■ **Consigne**
Recopiez mot pour mot l'intégralité de l'extrait ci-dessous sur l'interdiction de la corrida en Colombie.

■ **Extrait**

⟨

Décision historique en Colombie : le Parlement a voté l'interdiction de la corrida
La proposition de loi, initiée par la sénatrice Esmeralda Fernandez en avril 2023 avec les signatures de 42 parlementaires de différents partis ainsi que du ministre de la Culture, a franchi mardi 28 mai 2024 l'étape décisive, en étant adoptée en séance plénière de la Chambre des Représentants (l'Assemblée nationale) par 93 voix contre 2.
Que prévoit cette loi ?
. Elle interdit en Colombie d'ici 3 ans (2027) les différents types de corridas : corridas proprement dites, novilladas et becceradas (sur des jeunes bovins), corridas de rejon (à cheval).
. Elle prévoit une période de transition de 3 ans en vue de la reconversion professionnelle et économique des personnes dépendant des activités tauromachiques.
. Elle prévoit la reconversion des arènes utilisées pour les spectacles tauromachiques en espaces d'activités culturelles, récréatives, sportives et artistiques, avec l'aide du gouvernement national en coordination avec les entités territoriales.
Son adoption a été semée d'embûches
Ce n'était pas la première proposition de loi visant à interdire la corrida. Un communiqué de presse de la Chambre des Représentants fait état de 14 initiatives législatives antérieures (incluant sans doute des propositions d'amendements). On peut citer ainsi ces dernières années :
- en 2017 un projet de loi du ministre de l'Intérieur Juan Fernando Cristo ;
- en 2018 une proposition de loi de Juan Carlos Losada, député du Parti Libéral Colombien depuis 2014 ;
- en 2020 une nouvelle proposition de loi de Juan Carlos Losada ;
- puis en 2022, après les élections parlementaires puis présidentielles qui ont vu arriver Gustavo Petro et la coalition Pacte Historique à la présidence, 3 nouvelles propositions de loi se sont trouvées en "concurrence" :
. une nouvelle proposition du député Juan Carlos Losada ;
. une proposition d'Andréa Padilla, sénatrice nouvellement élue appartenant au parti Alliance Verte ;
. une proposition d'Esmeralda Hernandez, sénatrice nouvellement élue appartenant à la coalition Pacte Historique.

⟩

■ **Données enregistrées**
⟨

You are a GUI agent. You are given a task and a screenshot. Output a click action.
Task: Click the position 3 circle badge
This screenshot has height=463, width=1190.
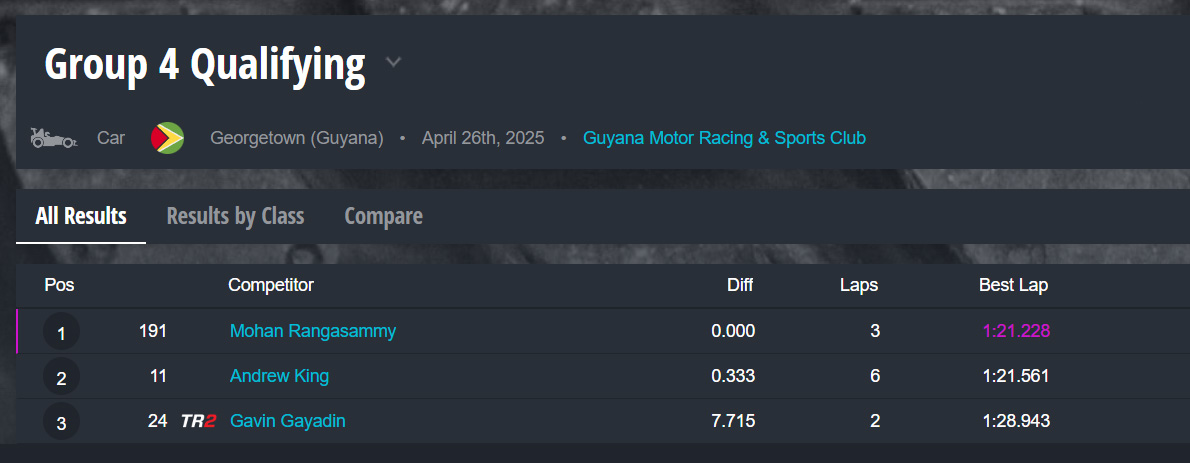pyautogui.click(x=61, y=423)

⟩

■ **Résultat**
Décision historique en Colombie : le Parlement a voté l'interdiction de la corrida
La proposition de loi, initiée par la sénatrice Esmeralda Fernandez en avril 2023 avec les signatures de 42 parlementaires de différents partis ainsi que du ministre de la Culture, a franchi mardi 28 mai 2024 l'étape décisive, en étant adoptée en séance plénière de la Chambre des Représentants (l'Assemblée nationale) par 93 voix contre 2.
Que prévoit cette loi ?
. Elle interdit en Colombie d'ici 3 ans (2027) les différents types de corridas : corridas proprement dites, novilladas et becceradas (sur des jeunes bovins), corridas de rejon (à cheval).
. Elle prévoit une période de transition de 3 ans en vue de la reconversion professionnelle et économique des personnes dépendant des activités tauromachiques.
. Elle prévoit la reconversion des arènes utilisées pour les spectacles tauromachiques en espaces d'activités culturelles, récréatives, sportives et artistiques, avec l'aide du gouvernement national en coordination avec les entités territoriales.
Son adoption a été semée d'embûches
Ce n'était pas la première proposition de loi visant à interdire la corrida. Un communiqué de presse de la Chambre des Représentants fait état de 14 initiatives législatives antérieures (incluant sans doute des propositions d'amendements). On peut citer ainsi ces dernières années :
- en 2017 un projet de loi du ministre de l'Intérieur Juan Fernando Cristo ;
- en 2018 une proposition de loi de Juan Carlos Losada, député du Parti Libéral Colombien depuis 2014 ;
- en 2020 une nouvelle proposition de loi de Juan Carlos Losada ;
- puis en 2022, après les élections parlementaires puis présidentielles qui ont vu arriver Gustavo Petro et la coalition Pacte Historique à la présidence, 3 nouvelles propositions de loi se sont trouvées en "concurrence" :
. une nouvelle proposition du député Juan Carlos Losada ;
. une proposition d'Andréa Padilla, sénatrice nouvellement élue appartenant au parti Alliance Verte ;
. une proposition d'Esmeralda Hernandez, sénatrice nouvellement élue appartenant à la coalition Pacte Historique.